START GIVEN RECORDS

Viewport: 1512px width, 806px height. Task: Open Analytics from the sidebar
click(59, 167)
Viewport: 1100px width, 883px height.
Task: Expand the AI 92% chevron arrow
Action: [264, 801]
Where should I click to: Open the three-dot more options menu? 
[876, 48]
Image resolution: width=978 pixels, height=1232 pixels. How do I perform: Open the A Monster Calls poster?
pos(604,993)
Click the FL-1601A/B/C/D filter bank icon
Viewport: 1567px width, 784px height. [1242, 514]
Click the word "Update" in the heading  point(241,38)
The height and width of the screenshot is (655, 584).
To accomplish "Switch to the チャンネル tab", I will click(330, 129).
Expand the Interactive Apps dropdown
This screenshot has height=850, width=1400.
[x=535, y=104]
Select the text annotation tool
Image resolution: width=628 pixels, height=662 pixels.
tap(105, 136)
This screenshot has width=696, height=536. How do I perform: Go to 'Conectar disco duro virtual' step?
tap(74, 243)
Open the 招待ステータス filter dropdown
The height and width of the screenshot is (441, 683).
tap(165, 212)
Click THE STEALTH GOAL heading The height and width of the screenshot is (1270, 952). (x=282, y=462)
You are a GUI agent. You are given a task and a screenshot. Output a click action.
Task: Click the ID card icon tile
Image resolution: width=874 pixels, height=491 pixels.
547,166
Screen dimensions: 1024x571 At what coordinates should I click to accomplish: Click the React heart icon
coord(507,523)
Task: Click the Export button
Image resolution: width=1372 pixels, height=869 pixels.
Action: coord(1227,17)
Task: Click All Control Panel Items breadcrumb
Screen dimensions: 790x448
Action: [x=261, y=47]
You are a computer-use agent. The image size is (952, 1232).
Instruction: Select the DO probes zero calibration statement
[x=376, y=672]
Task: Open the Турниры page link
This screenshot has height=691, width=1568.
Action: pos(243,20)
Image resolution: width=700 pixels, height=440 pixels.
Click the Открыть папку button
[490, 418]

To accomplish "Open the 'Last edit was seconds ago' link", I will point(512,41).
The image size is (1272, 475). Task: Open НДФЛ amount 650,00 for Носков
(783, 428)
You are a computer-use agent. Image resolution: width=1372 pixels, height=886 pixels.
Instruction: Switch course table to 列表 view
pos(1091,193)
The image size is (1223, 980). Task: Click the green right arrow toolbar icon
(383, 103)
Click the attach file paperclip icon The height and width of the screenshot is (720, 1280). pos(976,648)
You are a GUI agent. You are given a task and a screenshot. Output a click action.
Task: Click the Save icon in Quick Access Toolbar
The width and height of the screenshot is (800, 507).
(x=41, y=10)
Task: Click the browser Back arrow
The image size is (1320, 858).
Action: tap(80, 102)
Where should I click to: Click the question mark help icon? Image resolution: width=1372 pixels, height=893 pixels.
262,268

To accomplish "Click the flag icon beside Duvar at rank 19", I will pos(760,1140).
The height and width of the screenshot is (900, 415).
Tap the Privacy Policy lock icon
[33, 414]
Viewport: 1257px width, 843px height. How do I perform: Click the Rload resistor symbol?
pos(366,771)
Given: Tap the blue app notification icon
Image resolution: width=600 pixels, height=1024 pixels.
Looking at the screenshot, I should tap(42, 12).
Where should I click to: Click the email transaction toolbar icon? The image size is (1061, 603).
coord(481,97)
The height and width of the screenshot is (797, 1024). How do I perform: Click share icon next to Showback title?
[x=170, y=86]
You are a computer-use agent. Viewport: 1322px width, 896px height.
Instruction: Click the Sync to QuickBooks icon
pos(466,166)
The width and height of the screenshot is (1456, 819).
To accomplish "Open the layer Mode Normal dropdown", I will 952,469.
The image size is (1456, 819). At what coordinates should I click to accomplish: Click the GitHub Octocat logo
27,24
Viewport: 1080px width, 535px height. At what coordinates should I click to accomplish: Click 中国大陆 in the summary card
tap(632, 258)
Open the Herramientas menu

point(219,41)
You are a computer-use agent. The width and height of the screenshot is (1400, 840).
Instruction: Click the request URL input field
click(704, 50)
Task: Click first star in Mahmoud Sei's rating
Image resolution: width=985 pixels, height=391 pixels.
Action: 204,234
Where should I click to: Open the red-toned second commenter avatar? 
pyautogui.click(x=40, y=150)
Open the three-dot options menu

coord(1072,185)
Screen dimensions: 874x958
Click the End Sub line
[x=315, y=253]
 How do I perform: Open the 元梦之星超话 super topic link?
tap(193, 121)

END GIVEN RECORDS

- **DIRECTION**
Retype all of the records above without changing a single character.

- **CORRECT RESULT**
Viewport: 1512px width, 806px height. Task: Open Analytics from the sidebar
click(59, 167)
Viewport: 1100px width, 883px height.
Task: Expand the AI 92% chevron arrow
Action: [264, 801]
Where should I click to: Open the three-dot more options menu? 
[876, 48]
Image resolution: width=978 pixels, height=1232 pixels. How do I perform: Open the A Monster Calls poster?
pos(604,993)
Click the FL-1601A/B/C/D filter bank icon
Viewport: 1567px width, 784px height. [1242, 514]
Click the word "Update" in the heading  point(241,38)
The height and width of the screenshot is (655, 584).
To accomplish "Switch to the チャンネル tab", I will click(330, 129).
Expand the Interactive Apps dropdown
This screenshot has height=850, width=1400.
[x=535, y=104]
Select the text annotation tool
Image resolution: width=628 pixels, height=662 pixels.
tap(105, 136)
This screenshot has width=696, height=536. How do I perform: Go to 'Conectar disco duro virtual' step?
tap(74, 243)
Open the 招待ステータス filter dropdown
The height and width of the screenshot is (441, 683).
tap(165, 212)
Click THE STEALTH GOAL heading The height and width of the screenshot is (1270, 952). (x=282, y=462)
You are a GUI agent. You are given a task and a screenshot. Output a click action.
Task: Click the ID card icon tile
Image resolution: width=874 pixels, height=491 pixels.
547,166
Screen dimensions: 1024x571 At what coordinates should I click to accomplish: Click the React heart icon
coord(507,523)
Task: Click the Export button
Image resolution: width=1372 pixels, height=869 pixels.
Action: coord(1227,17)
Task: Click All Control Panel Items breadcrumb
Screen dimensions: 790x448
Action: [x=261, y=47]
You are a computer-use agent. The image size is (952, 1232).
Instruction: Select the DO probes zero calibration statement
[x=376, y=672]
Task: Open the Турниры page link
This screenshot has height=691, width=1568.
Action: pos(243,20)
Image resolution: width=700 pixels, height=440 pixels.
Click the Открыть папку button
[490, 418]

To accomplish "Open the 'Last edit was seconds ago' link", I will point(512,41).
The image size is (1272, 475). Task: Open НДФЛ amount 650,00 for Носков
(783, 428)
You are a computer-use agent. Image resolution: width=1372 pixels, height=886 pixels.
Instruction: Switch course table to 列表 view
pos(1091,193)
The image size is (1223, 980). Task: Click the green right arrow toolbar icon
(383, 103)
Click the attach file paperclip icon The height and width of the screenshot is (720, 1280). pos(976,648)
You are a GUI agent. You are given a task and a screenshot. Output a click action.
Task: Click the Save icon in Quick Access Toolbar
The width and height of the screenshot is (800, 507).
(x=41, y=10)
Task: Click the browser Back arrow
The image size is (1320, 858).
Action: tap(80, 102)
Where should I click to: Click the question mark help icon? Image resolution: width=1372 pixels, height=893 pixels.
262,268

To accomplish "Click the flag icon beside Duvar at rank 19", I will pos(760,1140).
The height and width of the screenshot is (900, 415).
Tap the Privacy Policy lock icon
[33, 414]
Viewport: 1257px width, 843px height. How do I perform: Click the Rload resistor symbol?
pos(366,771)
Given: Tap the blue app notification icon
Image resolution: width=600 pixels, height=1024 pixels.
Looking at the screenshot, I should tap(42, 12).
Where should I click to: Click the email transaction toolbar icon? The image size is (1061, 603).
coord(481,97)
The height and width of the screenshot is (797, 1024). How do I perform: Click share icon next to Showback title?
[x=170, y=86]
You are a computer-use agent. Viewport: 1322px width, 896px height.
Instruction: Click the Sync to QuickBooks icon
pos(466,166)
The width and height of the screenshot is (1456, 819).
To accomplish "Open the layer Mode Normal dropdown", I will 952,469.
The image size is (1456, 819). At what coordinates should I click to accomplish: Click the GitHub Octocat logo
27,24
Viewport: 1080px width, 535px height. At what coordinates should I click to accomplish: Click 中国大陆 in the summary card
tap(632, 258)
Open the Herramientas menu

point(219,41)
You are a computer-use agent. The width and height of the screenshot is (1400, 840).
Instruction: Click the request URL input field
click(704, 50)
Task: Click first star in Mahmoud Sei's rating
Image resolution: width=985 pixels, height=391 pixels.
Action: 204,234
Where should I click to: Open the red-toned second commenter avatar? 
pyautogui.click(x=40, y=150)
Open the three-dot options menu

coord(1072,185)
Screen dimensions: 874x958
Click the End Sub line
[x=315, y=253]
 How do I perform: Open the 元梦之星超话 super topic link?
tap(193, 121)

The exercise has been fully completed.